Montreal is blessed with its endless access and display of art. Every street corner there is art. Whether it be a gallery, a piece of street art, an indoor or outdoor exhibition, a performer or some other kind of artistic inspiration. So in an attempt to discover even more of Montreal’s cultural and artistic scene, I decided to venture to see some of the smaller galleries in the city.
Located in Montreal’s Old Port, DHC/ART and the Phi Centre are art centres that offer a range of different contemporary art exhibitions. In association with one another, they are currently show casing two exhibitions throughout the three buildings (because DHC/ART is in two locations).
DHC/ART is a not-for-profit organisation established in 2007. Dedicated to the presentation of contemporary art, the galleries offer two to three exhibitions and a series of events annually. Free for all to enjoy, the gallery focuses on international works while maintaining a strong contextual tie to Montreal. It hopes to create connection between our every day lives and the greater topics of the world.

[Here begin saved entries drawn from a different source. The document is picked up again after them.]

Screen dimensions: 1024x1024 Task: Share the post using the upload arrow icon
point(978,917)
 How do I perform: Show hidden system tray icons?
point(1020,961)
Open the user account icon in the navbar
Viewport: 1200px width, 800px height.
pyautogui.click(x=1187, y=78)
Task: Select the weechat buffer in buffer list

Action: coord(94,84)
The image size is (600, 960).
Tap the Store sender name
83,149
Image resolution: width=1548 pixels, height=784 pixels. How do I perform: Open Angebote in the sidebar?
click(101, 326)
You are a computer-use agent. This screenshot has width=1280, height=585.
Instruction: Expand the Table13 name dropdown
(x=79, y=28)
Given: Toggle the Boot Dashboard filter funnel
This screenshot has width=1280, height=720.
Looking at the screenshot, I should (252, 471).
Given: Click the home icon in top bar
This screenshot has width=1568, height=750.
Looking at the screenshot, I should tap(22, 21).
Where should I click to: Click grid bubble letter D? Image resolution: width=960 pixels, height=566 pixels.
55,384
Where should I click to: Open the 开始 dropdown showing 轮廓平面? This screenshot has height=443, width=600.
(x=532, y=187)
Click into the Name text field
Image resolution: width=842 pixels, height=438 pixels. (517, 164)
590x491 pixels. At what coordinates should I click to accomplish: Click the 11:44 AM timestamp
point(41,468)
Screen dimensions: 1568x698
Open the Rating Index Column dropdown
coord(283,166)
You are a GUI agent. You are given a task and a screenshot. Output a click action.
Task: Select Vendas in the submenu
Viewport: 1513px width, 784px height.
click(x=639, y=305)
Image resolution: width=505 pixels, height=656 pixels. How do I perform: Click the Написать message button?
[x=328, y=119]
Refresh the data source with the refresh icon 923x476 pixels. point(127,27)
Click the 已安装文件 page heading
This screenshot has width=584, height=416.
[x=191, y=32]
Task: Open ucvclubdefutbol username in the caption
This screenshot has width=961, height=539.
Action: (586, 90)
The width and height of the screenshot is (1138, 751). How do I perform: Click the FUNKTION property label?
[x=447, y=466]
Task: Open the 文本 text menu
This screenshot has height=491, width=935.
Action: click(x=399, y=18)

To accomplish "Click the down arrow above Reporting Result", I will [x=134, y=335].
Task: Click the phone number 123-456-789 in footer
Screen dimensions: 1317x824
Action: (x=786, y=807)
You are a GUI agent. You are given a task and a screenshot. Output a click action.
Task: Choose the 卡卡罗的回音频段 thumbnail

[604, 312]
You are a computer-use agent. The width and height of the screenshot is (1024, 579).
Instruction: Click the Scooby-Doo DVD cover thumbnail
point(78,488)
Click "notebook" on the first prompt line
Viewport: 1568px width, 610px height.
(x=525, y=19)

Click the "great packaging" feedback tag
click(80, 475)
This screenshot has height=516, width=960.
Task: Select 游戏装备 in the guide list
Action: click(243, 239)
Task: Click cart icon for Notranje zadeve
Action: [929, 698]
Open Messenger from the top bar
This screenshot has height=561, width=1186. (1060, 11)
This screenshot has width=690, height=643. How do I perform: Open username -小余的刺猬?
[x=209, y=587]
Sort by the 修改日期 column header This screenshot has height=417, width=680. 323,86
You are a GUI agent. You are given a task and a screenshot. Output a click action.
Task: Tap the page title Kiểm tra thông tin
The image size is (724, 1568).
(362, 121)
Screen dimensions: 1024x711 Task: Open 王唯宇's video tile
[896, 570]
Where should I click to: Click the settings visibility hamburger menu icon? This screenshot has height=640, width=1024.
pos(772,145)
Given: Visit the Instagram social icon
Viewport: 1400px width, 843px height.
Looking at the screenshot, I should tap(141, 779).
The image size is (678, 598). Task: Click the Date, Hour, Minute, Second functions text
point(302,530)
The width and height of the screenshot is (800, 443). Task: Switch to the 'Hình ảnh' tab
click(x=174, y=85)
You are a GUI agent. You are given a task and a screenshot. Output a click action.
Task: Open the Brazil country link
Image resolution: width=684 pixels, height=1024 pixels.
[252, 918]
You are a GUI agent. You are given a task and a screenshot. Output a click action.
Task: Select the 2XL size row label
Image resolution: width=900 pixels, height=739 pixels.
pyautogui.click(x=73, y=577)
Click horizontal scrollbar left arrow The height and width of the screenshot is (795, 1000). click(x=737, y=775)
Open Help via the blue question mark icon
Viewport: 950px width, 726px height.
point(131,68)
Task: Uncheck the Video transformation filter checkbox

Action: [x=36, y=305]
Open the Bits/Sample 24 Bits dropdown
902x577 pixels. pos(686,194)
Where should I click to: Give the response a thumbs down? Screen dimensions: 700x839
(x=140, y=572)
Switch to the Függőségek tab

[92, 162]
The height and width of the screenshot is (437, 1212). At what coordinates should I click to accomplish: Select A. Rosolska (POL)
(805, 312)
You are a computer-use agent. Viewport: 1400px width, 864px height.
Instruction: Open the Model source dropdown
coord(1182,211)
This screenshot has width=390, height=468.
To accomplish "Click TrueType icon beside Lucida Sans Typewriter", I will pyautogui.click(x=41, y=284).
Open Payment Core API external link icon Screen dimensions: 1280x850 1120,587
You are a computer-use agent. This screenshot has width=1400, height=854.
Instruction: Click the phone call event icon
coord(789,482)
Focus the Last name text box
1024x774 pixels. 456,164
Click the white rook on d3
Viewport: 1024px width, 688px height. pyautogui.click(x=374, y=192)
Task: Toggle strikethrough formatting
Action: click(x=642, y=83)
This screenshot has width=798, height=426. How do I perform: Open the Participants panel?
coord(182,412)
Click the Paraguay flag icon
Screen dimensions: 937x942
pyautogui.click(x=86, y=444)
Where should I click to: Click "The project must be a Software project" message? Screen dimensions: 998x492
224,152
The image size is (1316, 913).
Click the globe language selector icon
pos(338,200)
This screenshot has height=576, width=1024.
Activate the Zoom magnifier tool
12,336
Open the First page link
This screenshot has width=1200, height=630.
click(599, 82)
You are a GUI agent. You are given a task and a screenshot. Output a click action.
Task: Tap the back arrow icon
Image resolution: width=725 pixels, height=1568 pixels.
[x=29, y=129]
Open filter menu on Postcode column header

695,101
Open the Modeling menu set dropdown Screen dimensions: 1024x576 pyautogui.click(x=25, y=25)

The Phi Centre is an artistic space where local and international artists have a chance to create, develop and display their works. Also a venue that hosts many different artistic events and exhibitions, there is always something to be seen, learnt and admired at the Phi Centre.
Currently on show are two very different but equally as interesting exhibitions. Valérie Belin, Surface Tension, is a photography exhibition exploring the greater relationships and contextual tensions between objects and their meaning. Belin, intrigued by the philosophy of how a photograph can evoke meaning and energy, investigates this through the notion of materiality with the intention of stripping away the contextual influences. An interesting exhibition, and certainly thought provoking!
Second on show is a combination of photography and film about the constant battles and war in the Democratic Republic of the Congo. By Richard Mosse, the exhibition is called The Enclave. An intense photography and filmography display of Mosse’s work from various trips between 2010 and 2013, he used special infrared film which converts all the green tones to wonderfully vibrant pinks and reds. This intention is to soften the notion of “war”. A six panel video instillation allows viewers to become incased in the horrific sights of the war and bring us into contact with it. It is a “Contemplative and reflective medium of the photograph and the emotional impact of the moving image,” Curator Cheryl Sim said.
An interesting place to visit, and each of these exhibitions is showing until February 8, 2015.
DHC/ART is located at 451 and 465 Saint-Jean street. Opening hours are Wednesday to Friday 12 to 7 p.m., Saturday and Sunday 11 a.m. to 6 p.m. The Phi Centre is located at 407 Saint-Pierre street. Opening hours are Monday, Tuesday 12 to 6 p.m., Wednesday to Friday 12 to 7 p.m., Saturday and Sunday 11 a.m. to 6 p.m.. Entrance is free to both galleries.